Skin Care: Court Accepts Physician, Rejects Nurse as Expert on Cause of Patient’s Bedsores.
After the patient’s passing, his wife sued the hospital for malpractice and wrongful death over six separate bedsores that started and progressed to deep tissue ulcers while the patient was in the hospital’s ICU being treated for pneumonia.
The hospital asked for a summary judgment of dismissal based on the written opinion of a physician that no departure from the recognized standard of care by the hospital’s nurses concerning his skin issues occurred during the patient’s hospitalization, and nothing the nurses did or failed to do led to the patient’s demise.
The family countered with an opinion from a Ph.D. level nurse who is not a nurse practitioner, that failure to reposition the patient caused the progression of his bedsores to deep tissue ulcers.
The hospital’s expert physician’s opinion is that treatment by hospital nursing personnel fully complied with the standard of care and no act or omission of theirs led to the patient’s skin breakdown. The patient’s family’s nursing expert’s opinion traced six of seven bed- sores to a failure to turn and reposition as needed in the hospital’s ICU.
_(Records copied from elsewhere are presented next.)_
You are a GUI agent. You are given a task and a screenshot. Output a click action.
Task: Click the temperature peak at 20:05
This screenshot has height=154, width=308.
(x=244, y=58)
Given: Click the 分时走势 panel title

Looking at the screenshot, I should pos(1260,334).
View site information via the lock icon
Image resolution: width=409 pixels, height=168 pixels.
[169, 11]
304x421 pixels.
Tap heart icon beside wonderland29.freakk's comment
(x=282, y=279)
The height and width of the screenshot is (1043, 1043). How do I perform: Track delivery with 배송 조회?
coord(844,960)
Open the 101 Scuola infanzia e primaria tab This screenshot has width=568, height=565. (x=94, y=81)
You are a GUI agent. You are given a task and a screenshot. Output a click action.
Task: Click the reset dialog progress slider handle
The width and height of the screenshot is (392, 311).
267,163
COURT OF APPEALS OF TENNESSEE January 16, 2020
The Court of Appeals of Tennessee ruled the family’s nursing expert may be an acceptable expert on nursing standards for handling a complex patient’s skin issues in a hospital ICU. However, the family’s nursing expert is not qualified to offer an opinion on a cause-and-effect relationship between alleged lapses in skincare and the development and progression of skin lesions and the effect of that progression in causing or hastening the patient’s demise. With no acceptable expert on their side on the issue of medical causation, the family has insufficient evidence for the Court to allow their case to go beyond the summary judgment stage to trial before a jury. Summary judgment was granted to the hospital.
Lovelace v. Hospital, 2020 WL 260295 (Tenn. App., January 16, 2020).